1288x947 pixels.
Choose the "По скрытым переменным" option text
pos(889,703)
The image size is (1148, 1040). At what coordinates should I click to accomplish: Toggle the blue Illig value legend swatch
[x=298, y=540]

____

> _WORK REQUIRED_:
Take the line containing "The image size" and every line after it up to the last line of the listing, and output them exactly, with nothing else.

> _EXERCISE OUTPUT_:
The image size is (1148, 1040). At what coordinates should I click to accomplish: Toggle the blue Illig value legend swatch
[x=298, y=540]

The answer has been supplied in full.